#### Written exercise
In the lines below, change every "Viewport" to "Display" and write all the lines out again with nothing else altered.

#### Information given

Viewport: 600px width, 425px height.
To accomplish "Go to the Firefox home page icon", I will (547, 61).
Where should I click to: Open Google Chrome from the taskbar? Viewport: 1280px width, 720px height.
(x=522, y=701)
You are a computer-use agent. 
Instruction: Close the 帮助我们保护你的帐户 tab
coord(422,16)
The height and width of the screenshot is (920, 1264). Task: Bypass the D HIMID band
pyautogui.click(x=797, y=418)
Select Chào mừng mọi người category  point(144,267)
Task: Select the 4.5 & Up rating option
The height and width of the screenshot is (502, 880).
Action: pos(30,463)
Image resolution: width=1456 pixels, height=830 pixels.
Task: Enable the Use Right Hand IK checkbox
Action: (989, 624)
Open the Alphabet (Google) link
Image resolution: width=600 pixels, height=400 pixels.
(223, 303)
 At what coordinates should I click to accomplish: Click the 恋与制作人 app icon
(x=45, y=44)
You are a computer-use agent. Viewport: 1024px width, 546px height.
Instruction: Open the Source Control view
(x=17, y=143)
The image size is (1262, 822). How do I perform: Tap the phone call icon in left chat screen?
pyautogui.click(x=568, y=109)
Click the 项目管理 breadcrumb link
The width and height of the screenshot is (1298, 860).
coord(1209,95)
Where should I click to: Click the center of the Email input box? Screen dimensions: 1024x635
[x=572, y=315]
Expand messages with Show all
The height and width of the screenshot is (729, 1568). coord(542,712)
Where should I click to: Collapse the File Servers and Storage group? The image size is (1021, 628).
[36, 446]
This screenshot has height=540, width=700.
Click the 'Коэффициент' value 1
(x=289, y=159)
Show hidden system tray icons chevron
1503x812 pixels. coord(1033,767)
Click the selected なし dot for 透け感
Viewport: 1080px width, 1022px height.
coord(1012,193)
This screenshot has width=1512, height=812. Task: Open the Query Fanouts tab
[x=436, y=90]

#### Exercise result
Display: 600px width, 425px height.
To accomplish "Go to the Firefox home page icon", I will (547, 61).
Where should I click to: Open Google Chrome from the taskbar? Display: 1280px width, 720px height.
(x=522, y=701)
You are a computer-use agent. 
Instruction: Close the 帮助我们保护你的帐户 tab
coord(422,16)
The height and width of the screenshot is (920, 1264). Task: Bypass the D HIMID band
pyautogui.click(x=797, y=418)
Select Chào mừng mọi người category  point(144,267)
Task: Select the 4.5 & Up rating option
The height and width of the screenshot is (502, 880).
Action: pos(30,463)
Image resolution: width=1456 pixels, height=830 pixels.
Task: Enable the Use Right Hand IK checkbox
Action: (989, 624)
Open the Alphabet (Google) link
Image resolution: width=600 pixels, height=400 pixels.
(223, 303)
 At what coordinates should I click to accomplish: Click the 恋与制作人 app icon
(x=45, y=44)
You are a computer-use agent. Display: 1024px width, 546px height.
Instruction: Open the Source Control view
(x=17, y=143)
The image size is (1262, 822). How do I perform: Tap the phone call icon in left chat screen?
pyautogui.click(x=568, y=109)
Click the 项目管理 breadcrumb link
The width and height of the screenshot is (1298, 860).
coord(1209,95)
Where should I click to: Click the center of the Email input box? Screen dimensions: 1024x635
[x=572, y=315]
Expand messages with Show all
The height and width of the screenshot is (729, 1568). coord(542,712)
Where should I click to: Collapse the File Servers and Storage group? The image size is (1021, 628).
[36, 446]
This screenshot has height=540, width=700.
Click the 'Коэффициент' value 1
(x=289, y=159)
Show hidden system tray icons chevron
1503x812 pixels. coord(1033,767)
Click the selected なし dot for 透け感
Display: 1080px width, 1022px height.
coord(1012,193)
This screenshot has width=1512, height=812. Task: Open the Query Fanouts tab
[x=436, y=90]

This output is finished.